Japan’s collaboration with NATO forces then extended to maritime cooperation in the Gulf of Aden and surrounding waters against piracy originating in the Horn of Africa. In this, especially after 2010, a key role was played by Prime Minister Abe, who elevated the relationship to a formal one by signing the 2013 Joint Political Agreement, which was then reflected in the IPCP issued by Japan. By 2017, Abe’s forceful advocacy of the commonality of ‘shared values’ between the NATO countries and Japan, as well as the common threat China’s actions in the East and South China Seas represented to both, was reflected by NATO officials. The relationship seemed poised to take on a myriad of challenges such as cyber-warfare, piracy and non-traditional security cooperation.

Impact of Ukraine

Russia’s advance into Ukraine in February 2022 has upended much of this spirit of partnership, by highlighting anew the deeper structural limitations inherent in the Japan–NATO relationship. Primarily, it has revealed a sense of renewed threat from Russia, which has resumed pride of place in the forefront of European countries’ consciousness. As the US and European countries attempt to support Ukraine while straddling the fine line demarcating their overt intervention in the conflict, Japan is increasingly being expected to accommodate NATO’s priorities while the latter seem to be withdrawing into their European backyards once more.

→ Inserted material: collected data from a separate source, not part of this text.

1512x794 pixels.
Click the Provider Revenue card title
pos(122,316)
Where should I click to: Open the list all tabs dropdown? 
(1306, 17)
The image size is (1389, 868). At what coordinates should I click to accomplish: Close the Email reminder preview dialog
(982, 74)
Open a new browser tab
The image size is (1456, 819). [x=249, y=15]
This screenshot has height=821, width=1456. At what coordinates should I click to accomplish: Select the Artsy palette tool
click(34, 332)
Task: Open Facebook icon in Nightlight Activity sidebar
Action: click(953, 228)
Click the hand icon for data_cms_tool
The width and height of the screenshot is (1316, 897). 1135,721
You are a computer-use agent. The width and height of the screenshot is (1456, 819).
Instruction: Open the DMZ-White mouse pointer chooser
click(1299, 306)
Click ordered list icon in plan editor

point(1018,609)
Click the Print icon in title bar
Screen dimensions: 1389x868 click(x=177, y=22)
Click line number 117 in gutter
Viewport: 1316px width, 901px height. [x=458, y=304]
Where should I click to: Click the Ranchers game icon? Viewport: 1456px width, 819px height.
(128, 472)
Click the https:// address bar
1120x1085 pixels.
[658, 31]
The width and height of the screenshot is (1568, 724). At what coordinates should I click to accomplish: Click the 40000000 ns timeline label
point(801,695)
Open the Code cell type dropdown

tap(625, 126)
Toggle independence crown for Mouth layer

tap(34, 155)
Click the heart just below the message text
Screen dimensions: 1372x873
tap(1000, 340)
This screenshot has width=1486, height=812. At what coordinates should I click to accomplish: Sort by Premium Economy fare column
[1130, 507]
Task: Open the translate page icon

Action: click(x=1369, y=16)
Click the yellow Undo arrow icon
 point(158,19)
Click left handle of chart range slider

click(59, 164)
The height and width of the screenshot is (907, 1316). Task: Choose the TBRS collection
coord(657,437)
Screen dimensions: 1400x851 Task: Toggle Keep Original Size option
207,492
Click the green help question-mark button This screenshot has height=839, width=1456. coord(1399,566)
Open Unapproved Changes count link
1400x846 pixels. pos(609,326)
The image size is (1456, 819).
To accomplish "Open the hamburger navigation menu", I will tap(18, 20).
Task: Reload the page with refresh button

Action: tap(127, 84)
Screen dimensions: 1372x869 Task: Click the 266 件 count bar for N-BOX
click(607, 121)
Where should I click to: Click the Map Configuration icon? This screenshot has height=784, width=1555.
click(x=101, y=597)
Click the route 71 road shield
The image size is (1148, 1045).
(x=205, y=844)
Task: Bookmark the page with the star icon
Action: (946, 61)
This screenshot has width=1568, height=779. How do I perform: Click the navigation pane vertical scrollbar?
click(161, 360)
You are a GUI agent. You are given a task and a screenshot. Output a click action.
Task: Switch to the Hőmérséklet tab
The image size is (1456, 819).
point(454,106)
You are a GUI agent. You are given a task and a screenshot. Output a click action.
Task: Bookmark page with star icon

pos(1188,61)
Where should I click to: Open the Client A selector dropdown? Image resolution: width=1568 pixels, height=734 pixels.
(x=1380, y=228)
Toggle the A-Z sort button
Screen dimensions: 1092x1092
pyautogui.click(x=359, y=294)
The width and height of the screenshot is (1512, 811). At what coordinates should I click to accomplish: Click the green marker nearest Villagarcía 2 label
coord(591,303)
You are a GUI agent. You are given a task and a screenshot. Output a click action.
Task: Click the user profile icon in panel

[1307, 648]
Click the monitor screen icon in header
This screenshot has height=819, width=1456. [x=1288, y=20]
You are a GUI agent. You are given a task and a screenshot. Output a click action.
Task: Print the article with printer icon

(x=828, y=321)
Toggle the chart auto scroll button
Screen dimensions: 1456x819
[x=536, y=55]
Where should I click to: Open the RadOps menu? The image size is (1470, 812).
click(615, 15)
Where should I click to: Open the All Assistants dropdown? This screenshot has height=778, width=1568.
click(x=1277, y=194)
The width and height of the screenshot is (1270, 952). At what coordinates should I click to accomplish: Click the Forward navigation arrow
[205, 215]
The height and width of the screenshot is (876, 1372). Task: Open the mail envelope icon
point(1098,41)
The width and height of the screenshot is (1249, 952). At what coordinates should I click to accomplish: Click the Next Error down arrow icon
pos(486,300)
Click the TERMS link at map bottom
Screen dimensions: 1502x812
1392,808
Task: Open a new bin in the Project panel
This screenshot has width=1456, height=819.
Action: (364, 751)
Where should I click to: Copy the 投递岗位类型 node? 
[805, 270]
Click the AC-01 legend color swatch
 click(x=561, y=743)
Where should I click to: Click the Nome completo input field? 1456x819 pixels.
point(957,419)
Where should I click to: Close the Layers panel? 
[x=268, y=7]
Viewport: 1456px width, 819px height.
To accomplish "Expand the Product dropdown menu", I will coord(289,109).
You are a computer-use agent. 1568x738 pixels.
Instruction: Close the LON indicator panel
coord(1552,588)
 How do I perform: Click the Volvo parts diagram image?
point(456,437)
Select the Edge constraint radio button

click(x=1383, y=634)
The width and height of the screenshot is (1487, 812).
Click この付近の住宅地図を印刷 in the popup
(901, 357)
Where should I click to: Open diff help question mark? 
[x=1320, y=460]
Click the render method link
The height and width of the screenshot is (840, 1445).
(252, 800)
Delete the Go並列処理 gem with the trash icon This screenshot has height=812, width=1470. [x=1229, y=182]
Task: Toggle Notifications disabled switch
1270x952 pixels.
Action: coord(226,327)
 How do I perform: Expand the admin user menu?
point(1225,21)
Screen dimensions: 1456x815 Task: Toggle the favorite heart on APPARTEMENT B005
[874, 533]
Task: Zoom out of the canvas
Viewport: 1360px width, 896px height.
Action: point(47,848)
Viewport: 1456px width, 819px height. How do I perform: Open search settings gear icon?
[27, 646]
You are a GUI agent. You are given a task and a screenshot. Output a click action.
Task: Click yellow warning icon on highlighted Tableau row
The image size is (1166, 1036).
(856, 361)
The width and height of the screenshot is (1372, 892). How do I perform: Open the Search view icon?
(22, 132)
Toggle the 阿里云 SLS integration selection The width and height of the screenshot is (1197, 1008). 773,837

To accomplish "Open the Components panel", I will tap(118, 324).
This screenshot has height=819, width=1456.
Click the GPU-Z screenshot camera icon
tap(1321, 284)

To his credit, Prime Minister Fumio Kishida has adroitly parlayed the Ukraine crisis into a call for greater European attention to the Indo-Pacific by drawing an explicit parallel between Ukraine and Taiwan, most notably, by his statement that “Ukraine today will be the East Asia of tomorrow”.5 French President Macron in China though stated that Europe must remain a third party in the Indo-Pacific and not get involved in other people’s quarrels.6 Though this statement was then walked back, France continues to remain opposed to Tokyo’s desire to host a NATO office in the Indo-Pacific, citing once again NATO’s Euro-Atlantic focus.

Indeed, it may well be said that NATO is gradually withdrawing from its mission of ‘projecting stability’ beyond its core area, as more of its resources are drawn into the Ukraine conflict. This is most evident in the fact that NATO members have varying degrees of consciousness about the security challenges in the Indo-Pacific. While the United States, United Kingdom and France are actively engaged with several Asian partners and allies, Germany, the Eastern European countries and Turkey have a minimal or no footprint there, with no sign of them developing anything more tangible in the near future.

It can thus be said that Prime Minister Kishida’s visit will have to serve primarily two purposes: first, to convince the reluctant members of NATO to make common cause once again against China and Russia in the Indo-Pacific, and second, to demonstrate that Japan, which has committed a whopping 43 billion yen to be invested into the defence budget over the next five years, remains the interlocutor of choice for NATO to work with. How successful he will be in this endeavour may be judged by how detailed the leaders’ communique will be on Chinese actions in Asia, as well as the outcome of the simultaneous meeting currently being coordinated by Japan in association with Australia, South Korea and New Zealand to be held on the sidelines of the main summit.7

In this context, Japan’s quest to attract significant security cooperation from NATO members is a development India would do well to note. The US Senate India Caucus, for instance, is proposing for India to be offered the ‘NATO plus five’ status that Japan, South Korea, Australia, New Zealand and Israel currently enjoy. EAM S Jaishankar, though, stated that the template does not apply for India.8 The success or failure of Japan’s diplomacy would hold lessons that could not only justify India’s decision not to engage with NATO as an entity, but also gauge the seriousness of some of the organisation’s European members in actually implementing their rhetorical stances on the ‘shared values’ of peace, security and freedom in the Indo-Pacific region by working with the countries of the Global South.

Views expressed are of the author and do not necessarily reflect the views of the Manohar Parrikar IDSA or of the Government of India.